BEGIN Data listing

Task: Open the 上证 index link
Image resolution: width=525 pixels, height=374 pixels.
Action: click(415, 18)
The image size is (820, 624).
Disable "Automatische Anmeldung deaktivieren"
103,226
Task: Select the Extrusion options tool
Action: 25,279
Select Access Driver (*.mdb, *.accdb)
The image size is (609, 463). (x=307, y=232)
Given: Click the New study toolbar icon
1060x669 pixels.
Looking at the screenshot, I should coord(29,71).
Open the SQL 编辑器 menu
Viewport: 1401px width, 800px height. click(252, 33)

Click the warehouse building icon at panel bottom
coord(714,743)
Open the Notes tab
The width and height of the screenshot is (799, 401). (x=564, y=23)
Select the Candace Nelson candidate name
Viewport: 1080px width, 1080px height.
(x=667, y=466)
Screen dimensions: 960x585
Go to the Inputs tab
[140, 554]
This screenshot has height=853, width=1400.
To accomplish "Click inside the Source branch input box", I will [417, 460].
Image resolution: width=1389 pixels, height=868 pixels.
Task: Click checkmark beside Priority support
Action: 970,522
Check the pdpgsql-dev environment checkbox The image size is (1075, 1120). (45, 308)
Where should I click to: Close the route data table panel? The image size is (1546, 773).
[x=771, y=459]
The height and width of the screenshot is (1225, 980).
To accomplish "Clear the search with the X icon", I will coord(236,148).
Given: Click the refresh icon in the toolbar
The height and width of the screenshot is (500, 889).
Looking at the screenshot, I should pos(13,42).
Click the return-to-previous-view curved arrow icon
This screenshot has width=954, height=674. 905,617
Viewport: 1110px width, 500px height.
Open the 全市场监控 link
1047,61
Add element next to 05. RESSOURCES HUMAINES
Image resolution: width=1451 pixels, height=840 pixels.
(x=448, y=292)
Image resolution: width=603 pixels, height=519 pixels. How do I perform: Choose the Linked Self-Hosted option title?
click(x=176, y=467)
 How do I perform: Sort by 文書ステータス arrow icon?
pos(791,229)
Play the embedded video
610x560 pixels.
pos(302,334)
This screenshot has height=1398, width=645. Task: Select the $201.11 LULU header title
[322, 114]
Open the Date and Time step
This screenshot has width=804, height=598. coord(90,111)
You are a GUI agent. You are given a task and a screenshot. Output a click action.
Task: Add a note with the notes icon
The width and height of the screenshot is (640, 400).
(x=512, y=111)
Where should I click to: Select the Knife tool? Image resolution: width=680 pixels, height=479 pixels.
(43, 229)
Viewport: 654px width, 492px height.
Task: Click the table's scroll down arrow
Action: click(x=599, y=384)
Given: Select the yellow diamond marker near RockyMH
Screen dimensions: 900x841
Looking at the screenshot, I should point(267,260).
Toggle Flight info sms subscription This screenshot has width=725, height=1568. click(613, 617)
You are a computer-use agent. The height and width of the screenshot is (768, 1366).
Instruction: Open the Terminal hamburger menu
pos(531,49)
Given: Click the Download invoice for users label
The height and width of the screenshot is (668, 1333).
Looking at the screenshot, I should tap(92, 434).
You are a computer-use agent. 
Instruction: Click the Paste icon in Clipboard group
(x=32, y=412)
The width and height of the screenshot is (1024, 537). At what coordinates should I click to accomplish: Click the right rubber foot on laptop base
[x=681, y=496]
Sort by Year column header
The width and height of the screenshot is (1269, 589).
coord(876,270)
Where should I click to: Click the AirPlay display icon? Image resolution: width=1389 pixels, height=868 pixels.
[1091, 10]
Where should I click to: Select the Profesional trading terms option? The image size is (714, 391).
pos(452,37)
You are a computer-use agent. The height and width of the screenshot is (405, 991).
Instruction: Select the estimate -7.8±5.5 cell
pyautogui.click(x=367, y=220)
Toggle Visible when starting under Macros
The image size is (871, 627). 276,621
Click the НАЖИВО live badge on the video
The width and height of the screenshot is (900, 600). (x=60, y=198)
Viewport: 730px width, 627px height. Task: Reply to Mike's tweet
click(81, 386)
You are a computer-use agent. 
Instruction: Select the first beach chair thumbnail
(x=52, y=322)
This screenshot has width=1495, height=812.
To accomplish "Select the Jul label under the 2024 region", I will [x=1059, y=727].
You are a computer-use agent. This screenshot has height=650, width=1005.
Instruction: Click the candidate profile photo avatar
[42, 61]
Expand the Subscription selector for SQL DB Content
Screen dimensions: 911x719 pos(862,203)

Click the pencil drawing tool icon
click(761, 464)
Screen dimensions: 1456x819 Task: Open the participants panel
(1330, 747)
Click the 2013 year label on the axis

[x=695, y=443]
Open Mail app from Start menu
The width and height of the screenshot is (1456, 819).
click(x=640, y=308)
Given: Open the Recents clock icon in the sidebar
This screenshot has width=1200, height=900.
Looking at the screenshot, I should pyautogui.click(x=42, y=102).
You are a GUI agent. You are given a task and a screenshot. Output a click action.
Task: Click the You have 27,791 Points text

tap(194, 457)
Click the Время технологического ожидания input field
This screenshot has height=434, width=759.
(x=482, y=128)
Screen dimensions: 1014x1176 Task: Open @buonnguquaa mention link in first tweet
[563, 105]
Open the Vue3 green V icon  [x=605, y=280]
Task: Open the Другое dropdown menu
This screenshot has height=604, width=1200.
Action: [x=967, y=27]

END Data listing

All the data above must be copied again. Leave nothing out.

Task: Open the 上证 index link
Image resolution: width=525 pixels, height=374 pixels.
Action: click(415, 18)
The image size is (820, 624).
Disable "Automatische Anmeldung deaktivieren"
103,226
Task: Select the Extrusion options tool
Action: 25,279
Select Access Driver (*.mdb, *.accdb)
The image size is (609, 463). (x=307, y=232)
Given: Click the New study toolbar icon
1060x669 pixels.
Looking at the screenshot, I should coord(29,71).
Open the SQL 编辑器 menu
Viewport: 1401px width, 800px height. click(252, 33)

Click the warehouse building icon at panel bottom
coord(714,743)
Open the Notes tab
The width and height of the screenshot is (799, 401). (x=564, y=23)
Select the Candace Nelson candidate name
Viewport: 1080px width, 1080px height.
(x=667, y=466)
Screen dimensions: 960x585
Go to the Inputs tab
[140, 554]
This screenshot has height=853, width=1400.
To accomplish "Click inside the Source branch input box", I will [417, 460].
Image resolution: width=1389 pixels, height=868 pixels.
Task: Click checkmark beside Priority support
Action: 970,522
Check the pdpgsql-dev environment checkbox The image size is (1075, 1120). (45, 308)
Where should I click to: Close the route data table panel? The image size is (1546, 773).
[x=771, y=459]
The height and width of the screenshot is (1225, 980).
To accomplish "Clear the search with the X icon", I will coord(236,148).
Given: Click the refresh icon in the toolbar
The height and width of the screenshot is (500, 889).
Looking at the screenshot, I should pos(13,42).
Click the return-to-previous-view curved arrow icon
This screenshot has width=954, height=674. 905,617
Viewport: 1110px width, 500px height.
Open the 全市场监控 link
1047,61
Add element next to 05. RESSOURCES HUMAINES
Image resolution: width=1451 pixels, height=840 pixels.
(x=448, y=292)
Image resolution: width=603 pixels, height=519 pixels. How do I perform: Choose the Linked Self-Hosted option title?
click(x=176, y=467)
 How do I perform: Sort by 文書ステータス arrow icon?
pos(791,229)
Play the embedded video
610x560 pixels.
pos(302,334)
This screenshot has height=1398, width=645. Task: Select the $201.11 LULU header title
[322, 114]
Open the Date and Time step
This screenshot has width=804, height=598. coord(90,111)
You are a GUI agent. You are given a task and a screenshot. Output a click action.
Task: Add a note with the notes icon
The width and height of the screenshot is (640, 400).
(x=512, y=111)
Where should I click to: Select the Knife tool? Image resolution: width=680 pixels, height=479 pixels.
(43, 229)
Viewport: 654px width, 492px height.
Task: Click the table's scroll down arrow
Action: click(x=599, y=384)
Given: Select the yellow diamond marker near RockyMH
Screen dimensions: 900x841
Looking at the screenshot, I should point(267,260).
Toggle Flight info sms subscription This screenshot has width=725, height=1568. click(613, 617)
You are a computer-use agent. The height and width of the screenshot is (768, 1366).
Instruction: Open the Terminal hamburger menu
pos(531,49)
Given: Click the Download invoice for users label
The height and width of the screenshot is (668, 1333).
Looking at the screenshot, I should tap(92, 434).
You are a computer-use agent. 
Instruction: Click the Paste icon in Clipboard group
(x=32, y=412)
The width and height of the screenshot is (1024, 537). At what coordinates should I click to accomplish: Click the right rubber foot on laptop base
[x=681, y=496]
Sort by Year column header
The width and height of the screenshot is (1269, 589).
coord(876,270)
Where should I click to: Click the AirPlay display icon? Image resolution: width=1389 pixels, height=868 pixels.
[1091, 10]
Where should I click to: Select the Profesional trading terms option? The image size is (714, 391).
pos(452,37)
You are a computer-use agent. The height and width of the screenshot is (405, 991).
Instruction: Select the estimate -7.8±5.5 cell
pyautogui.click(x=367, y=220)
Toggle Visible when starting under Macros
The image size is (871, 627). 276,621
Click the НАЖИВО live badge on the video
The width and height of the screenshot is (900, 600). (x=60, y=198)
Viewport: 730px width, 627px height. Task: Reply to Mike's tweet
click(81, 386)
You are a computer-use agent. 
Instruction: Select the first beach chair thumbnail
(x=52, y=322)
This screenshot has width=1495, height=812.
To accomplish "Select the Jul label under the 2024 region", I will [x=1059, y=727].
You are a computer-use agent. This screenshot has height=650, width=1005.
Instruction: Click the candidate profile photo avatar
[42, 61]
Expand the Subscription selector for SQL DB Content
Screen dimensions: 911x719 pos(862,203)

Click the pencil drawing tool icon
click(761, 464)
Screen dimensions: 1456x819 Task: Open the participants panel
(1330, 747)
Click the 2013 year label on the axis

[x=695, y=443]
Open Mail app from Start menu
The width and height of the screenshot is (1456, 819).
click(x=640, y=308)
Given: Open the Recents clock icon in the sidebar
This screenshot has width=1200, height=900.
Looking at the screenshot, I should pyautogui.click(x=42, y=102).
You are a GUI agent. You are given a task and a screenshot. Output a click action.
Task: Click the You have 27,791 Points text

tap(194, 457)
Click the Время технологического ожидания input field
This screenshot has height=434, width=759.
(x=482, y=128)
Screen dimensions: 1014x1176 Task: Open @buonnguquaa mention link in first tweet
[563, 105]
Open the Vue3 green V icon  [x=605, y=280]
Task: Open the Другое dropdown menu
This screenshot has height=604, width=1200.
Action: [x=967, y=27]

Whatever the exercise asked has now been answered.